> Records shown

┄┄┄┄┄┄

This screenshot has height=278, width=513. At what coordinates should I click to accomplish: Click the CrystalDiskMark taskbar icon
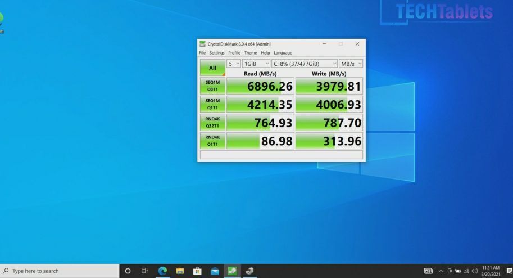tap(231, 271)
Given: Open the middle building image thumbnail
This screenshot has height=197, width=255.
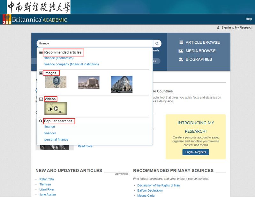Looking at the screenshot, I should point(89,82).

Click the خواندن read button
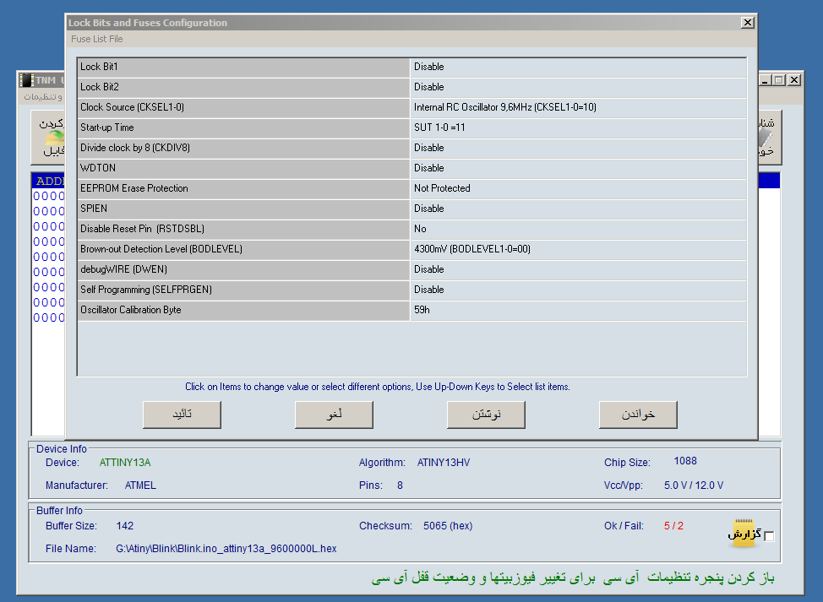[x=638, y=415]
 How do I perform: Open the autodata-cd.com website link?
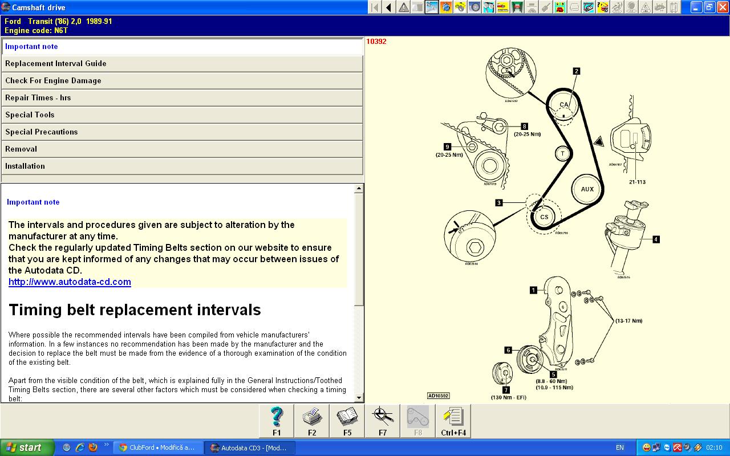[x=70, y=282]
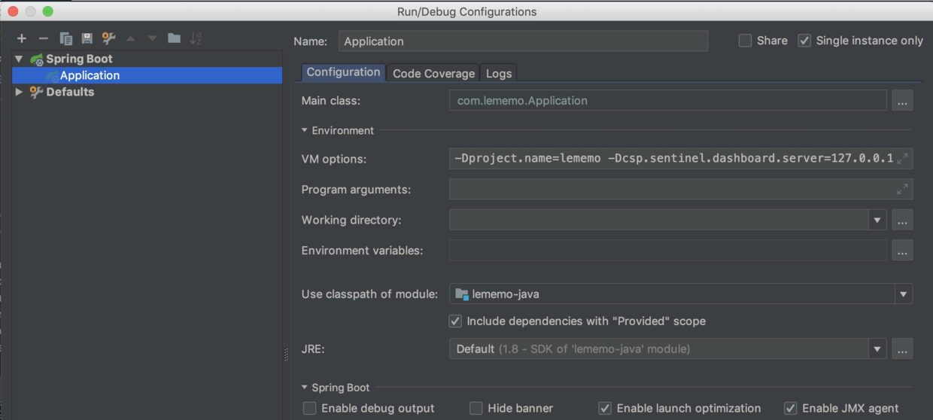Toggle the Single instance only checkbox
The image size is (933, 420).
click(804, 41)
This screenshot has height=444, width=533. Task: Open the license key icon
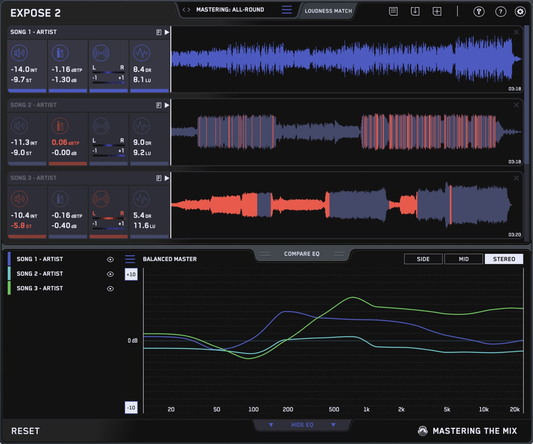pos(479,12)
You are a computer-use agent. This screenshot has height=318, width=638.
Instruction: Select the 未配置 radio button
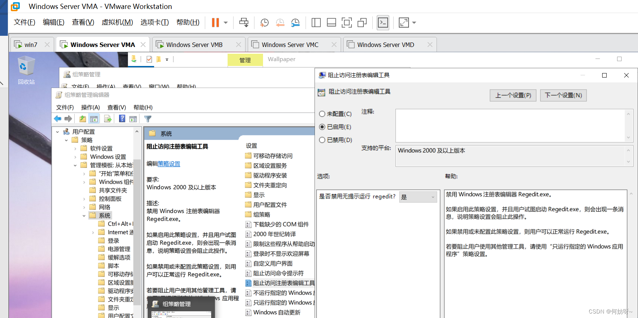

┄┄┄┄┄┄

> What to do
The line that contains "This screenshot has height=444, width=533." begins the range and the last line of the entries ends it; print that range exactly, without pictures.

> Output
This screenshot has height=444, width=533. Task: Open the license key icon
pos(479,12)
You are a computer-use agent. This screenshot has height=318, width=638.
Instruction: Select the 未配置 radio button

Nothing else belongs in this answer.